- [Written instruction] Rewrite the listing below, changing every "bottle" to "can" and keeping everything else the same. Leave the pictures out of your answer.

Word and item position data
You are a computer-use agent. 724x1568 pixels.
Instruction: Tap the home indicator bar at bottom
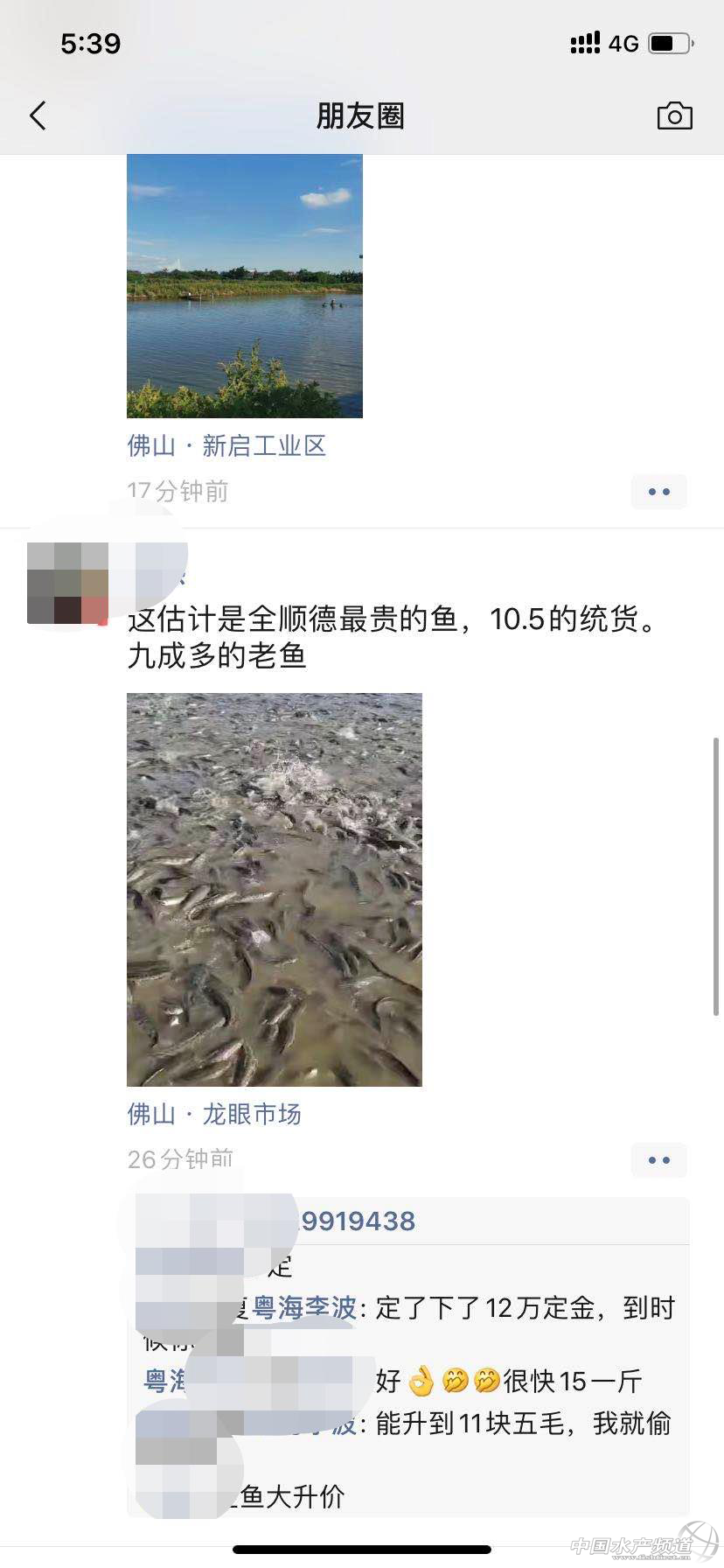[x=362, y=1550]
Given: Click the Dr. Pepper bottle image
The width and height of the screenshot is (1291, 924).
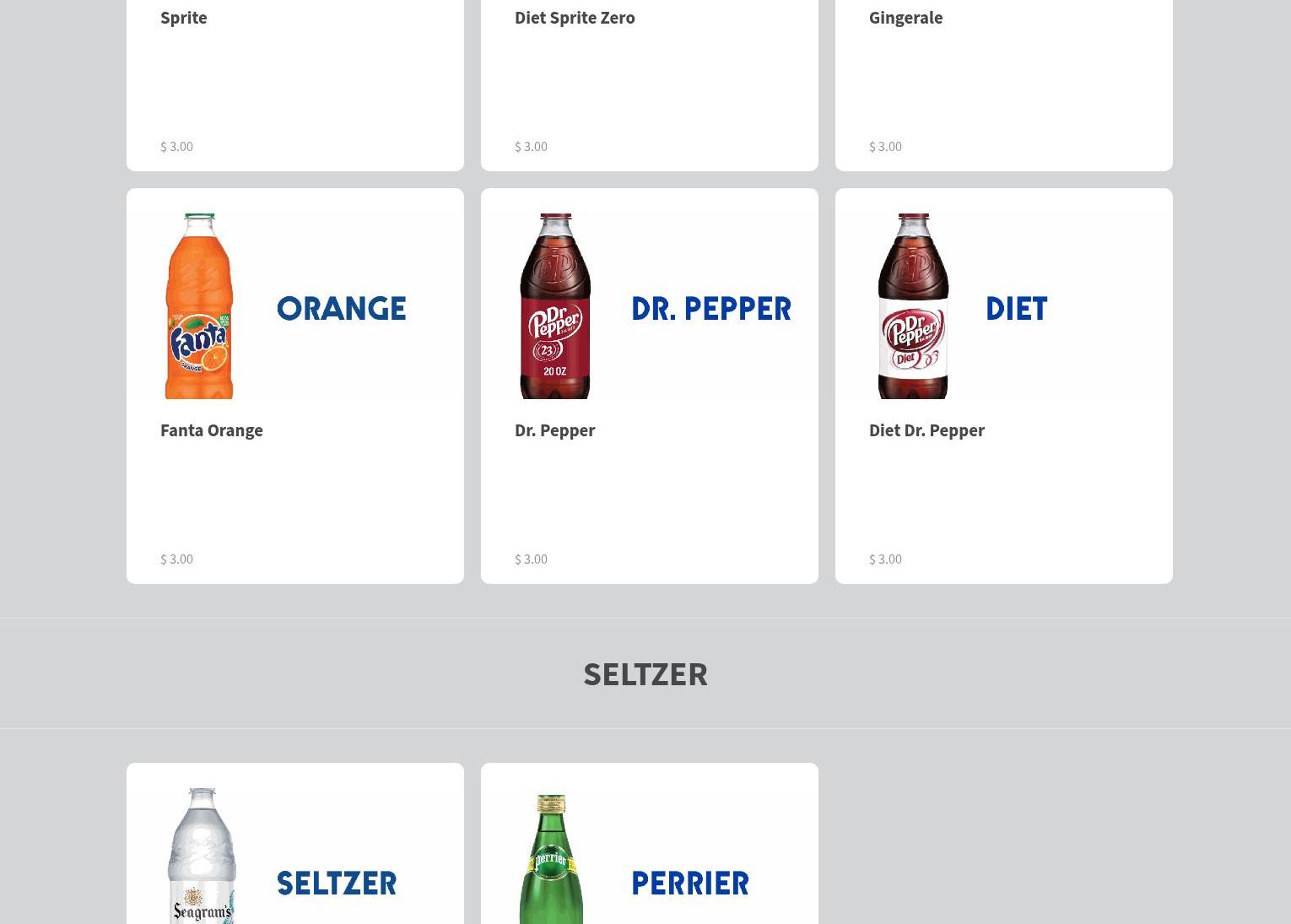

- [Solved exercise]
You are a computer-use agent. 724x1568 pixels.
Instruction: Tap the home indicator bar at bottom
[x=362, y=1550]
Given: Click the Dr. Pepper can image
The width and height of the screenshot is (1291, 924).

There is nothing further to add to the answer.